When this happens, multifactor authentication becomes the barrier that attackers typically cannot bypass. The policy therefore reduces the likelihood that compromised credentials can be used to access cloud resources.
For organizations, this approach provides a strong balance between usability and security. Normal authentication flows remain simple for everyday access, but elevated risk automatically triggers stronger identity verification.
Is This a Foundational or Must-Have Policy?
Policies that respond to sign-in risk levels are widely considered foundational components of a modern Conditional Access deployment.
They allow security teams to introduce adaptive authentication without forcing multifactor authentication on every login event. Instead, stronger controls activate only when risk indicators suggest that the authentication attempt may not be legitimate.
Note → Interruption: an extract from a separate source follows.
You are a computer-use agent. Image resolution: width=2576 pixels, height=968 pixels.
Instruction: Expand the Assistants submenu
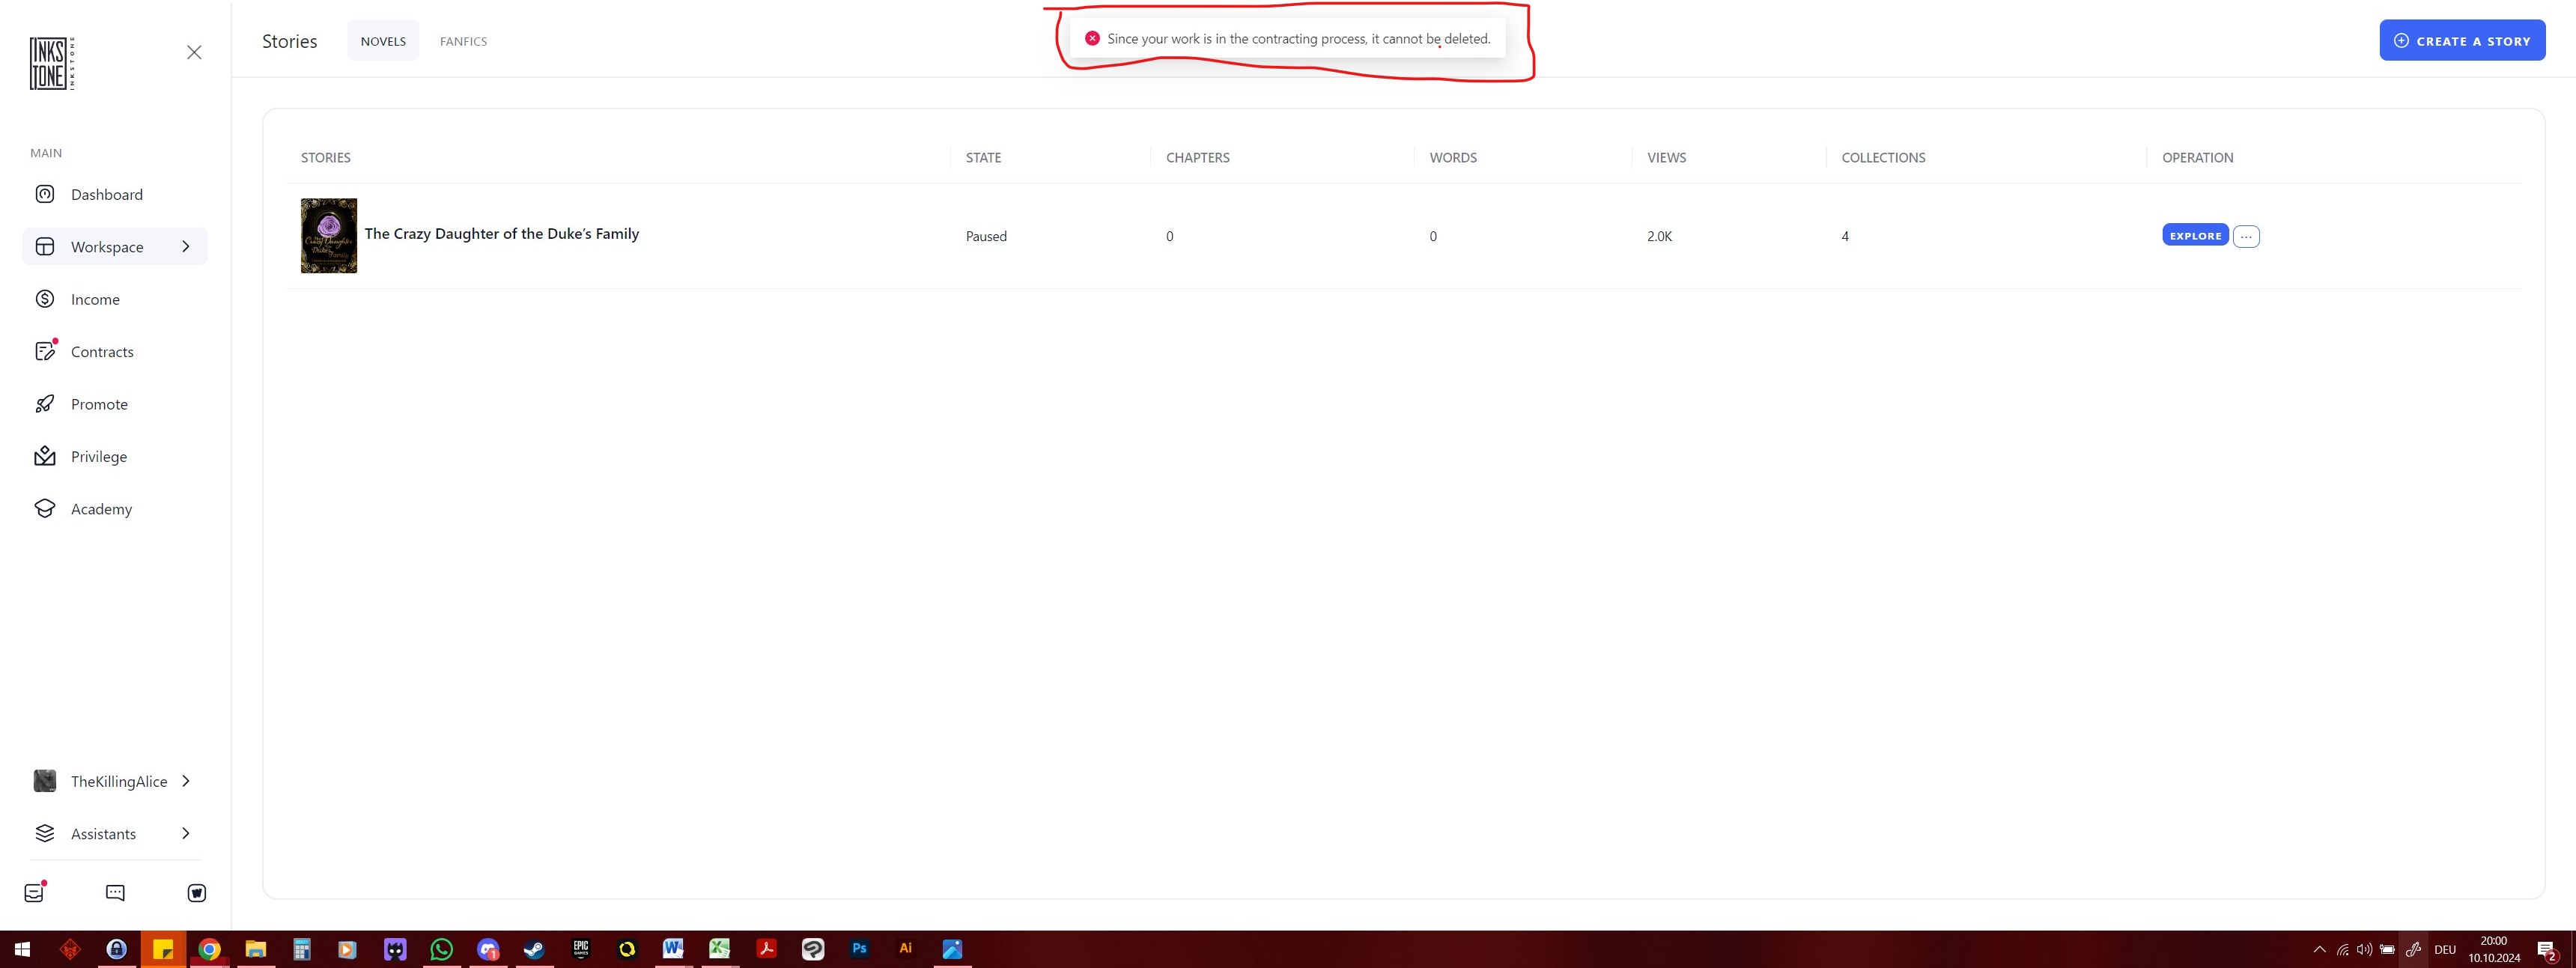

This adaptive approach improves security posture while minimizing friction for everyday users. It also aligns closely with Microsoft Entra ID identity protection capabilities, which continuously analyze authentication signals across the platform.
For many organizations, implementing risk-based multifactor authentication is one of the earliest steps toward building a mature identity security architecture.
Important Design Choices and Things to Notice
Several design choices stand out in this configuration. First, the policy responds specifically to medium and high sign-in risk levels rather than applying the requirement to every authentication event. This ensures that multifactor authentication is triggered by elevated risk signals rather than used indiscriminately.
Second, the scope covers all cloud applications and all users, creating consistent protection across the identity environment. This avoids situations where less protected workloads become attractive targets for attackers.
Third, the inclusion of both browser access and modern authentication clients ensures that common user access paths are protected by the same identity verification requirement.
Finally, the use of group-based exclusions allows controlled exception management without weakening the broader security coverage of the policy.
Together, these design decisions reflect a typical enterprise approach to implementing risk-aware Conditional Access policies.
Conditional Access Design Principles Behind This Policy
This policy illustrates several important Conditional Access design principles. One of the most important is risk-driven authentication. Instead of applying static rules, the policy reacts dynamically to signals generated by the identity protection system.
Another principle is identity-centric security. By focusing on the authentication process rather than specific devices or networks, the policy protects every application connected to the identity platform.
The configuration also demonstrates layered authentication design. Risk detection, multifactor authentication, and session evaluation all contribute to the final access decision.
These principles reflect how modern organizations secure cloud identities: by combining behavioral analysis with adaptive authentication requirements that activate when risk is detected.
Final Thoughts
Risk-based Conditional Access policies play an important role in protecting cloud identities against credential-based attacks. By requiring multifactor authentication when medium or high risk sign-ins are detected, organizations introduce a strong identity verification layer exactly when it matters most.
The design allows legitimate users to continue working while preventing attackers from progressing beyond the initial authentication attempt. Instead of relying solely on passwords, the policy ensures that suspicious sign-ins must pass a stronger identity check.
When combined with other Conditional Access controls, risk-driven authentication policies help create an identity security architecture that adapts to threats in real time.